Bass, Berry & Sims attorney Chris Lazarini provided insight on the case R.W. Grand Lodge of Free & Accepted Masons of PA vs. Meridian Capital Partners, Inc. in which the plaintiff sued Meridian and others seeking to recover losses suffered in the Madoff Ponzi scheme. The Court upheld the district court’s consolidation order and dismissal of all claims. Chris provided the analysis for Securities Litigation Commentator (SLC). The full text of the analysis is below and used with permission from the publication. If you would like to receive additional content from the SLC, please visit the SLC website to sign up for the newsletter.
R.W. Grand Lodge of Free & Accepted Masons of PA vs. Meridian Capital Partners, Inc., No. 15-1064 (2nd Cir., 12/15/15)
*A district court may consolidate actions when there are common questions of law or fact in the cases pending before the court.
**To state a claim under Section 10(b), plaintiff must specifically identify the fraudulent statements, the speaker, where and when the statements were made and why the statements were fraudulent.
***SLUSA precludes state or common law claims alleging fraud in connection with the purchase or sale of a covered security.

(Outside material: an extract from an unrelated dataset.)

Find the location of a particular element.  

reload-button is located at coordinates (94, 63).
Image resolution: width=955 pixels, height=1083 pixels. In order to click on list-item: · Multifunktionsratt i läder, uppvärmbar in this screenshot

In multidistrict litigation, Plaintiff sued Meridian and others, seeking to recover losses suffered in Bernard Madoff’s Ponzi scheme. The district court dismissed the action, finding that the middlemen defendants were genuinely deceived by Madoff and that Plaintiff failed to state a claim under Section 10(b) of the Securities Exchange Act of 1934. The court also dismissed Plaintiff’s state law claims, finding them precluded by the Securities Litigation Uniform Standards Act (“SLUSA”).
On appeal, Plaintiff challenged the consolidation order and the dismissal of its claims. The Court finds that the district court did not abuse its discretion in consolidating Plaintiff’s claims with those of others, explaining that there are common questions of fact among the cases regarding defendants’ investor presentations, letters and quarterly reports.
Conducting a de novo review, the Court affirms the dismissal of the Section 10(b) claims. The Court finds Plaintiff’s “red flag” allegations – Defendants recklessly ignored warnings which should have called attention to Madoff’s illegal conduct – do not give rise to a strong inference of scienter necessary to state a securities fraud claim. The Court notes that multiple district courts have rejected similar claims based on an alleged failure of due diligence in uncovering Madoff’s fraud.
Finally, the Court finds that the district court properly dismissed the state law claims under SLUSA’s preclusion provision. The state law claims, the Court explains, allege deception in connection with Plaintiff’s decision to invest in one of Madoff’s feeder funds and are, therefore, part of a covered class action precluded under SLUSA.